Telekom-Beschäftigte wieder mit eigenem Schreibtisch? Ein Vorschlag von Ex-Betriebsrat und Gewerkschafter Johannes Wicht.

Shared Desk und Desksharing werden als moderne Arbeitswelt verkauft. Für viele Beschäftigte bedeutet das jedoch vor allem eines: jeden Tag einen anderen Arbeitsplatz suchen, Technik neu einrichten und persönliche Dinge ständig wegräumen.
Das Homeoffice hat sich etabliert – in der Folge wurden Büroflächen reduziert und Arbeitsplätze eingespart. Wirtschaftlich mag das nachvollziehbar sein, aber der Mensch darf dabei nicht zur Auslastungsquote verkommen.

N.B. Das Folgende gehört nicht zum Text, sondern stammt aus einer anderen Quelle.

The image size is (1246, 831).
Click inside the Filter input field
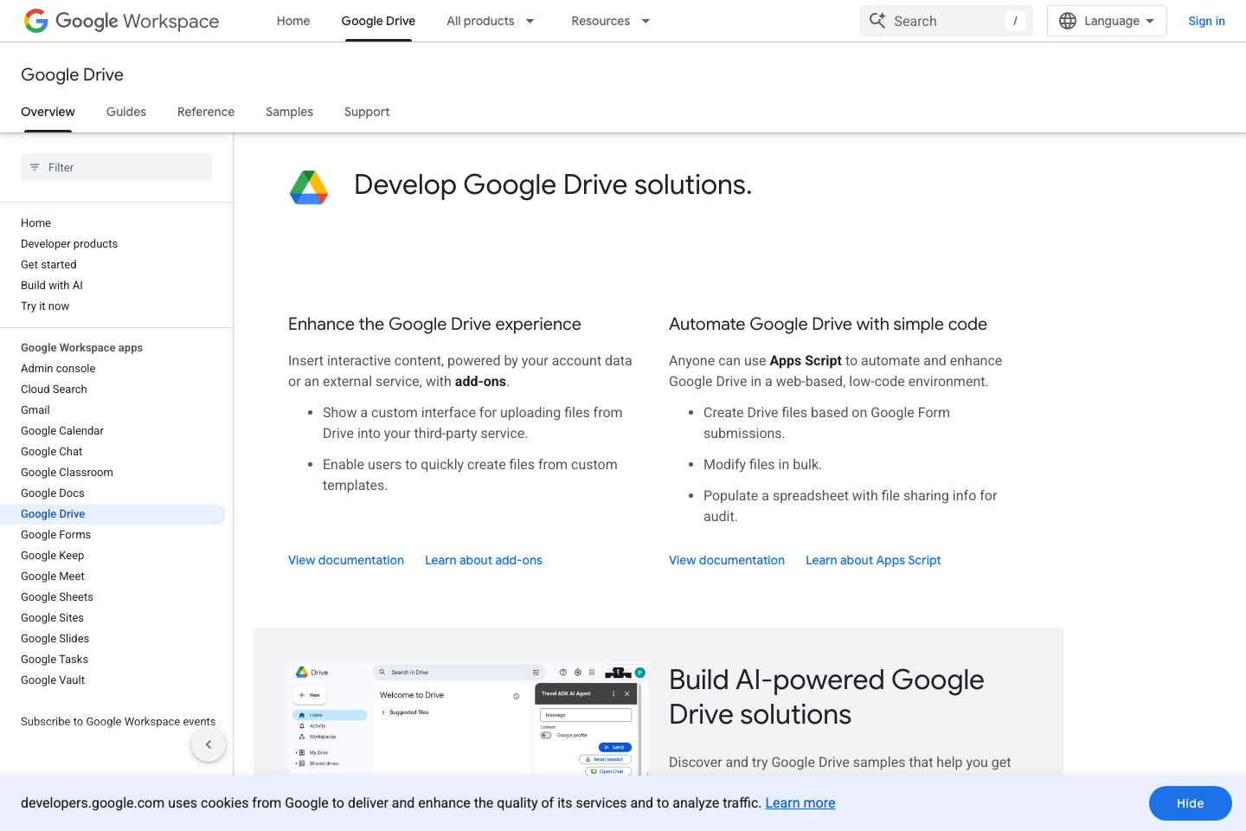click(116, 167)
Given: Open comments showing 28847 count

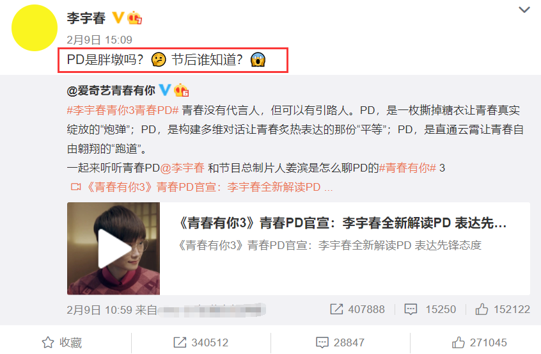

Gerade bei steigender Arbeitsverdichtung und immer neuen Anforderungen wird das tägliche „Büro-Nomadenleben“ zu einer zusätzlichen Belastung.
Gilt New Work wirklich für alle?
Besonders kritisch ist der Blick auf die Führungsebenen: Während Beschäftigte Schreibtische teilen müssen, verfügen manche Führungskräfte weiterhin über dauerhafte, komfortabel ausgestattete und abgeschirmte Einzelbüros. Warum gilt Desksharing eigentlich nicht für alle?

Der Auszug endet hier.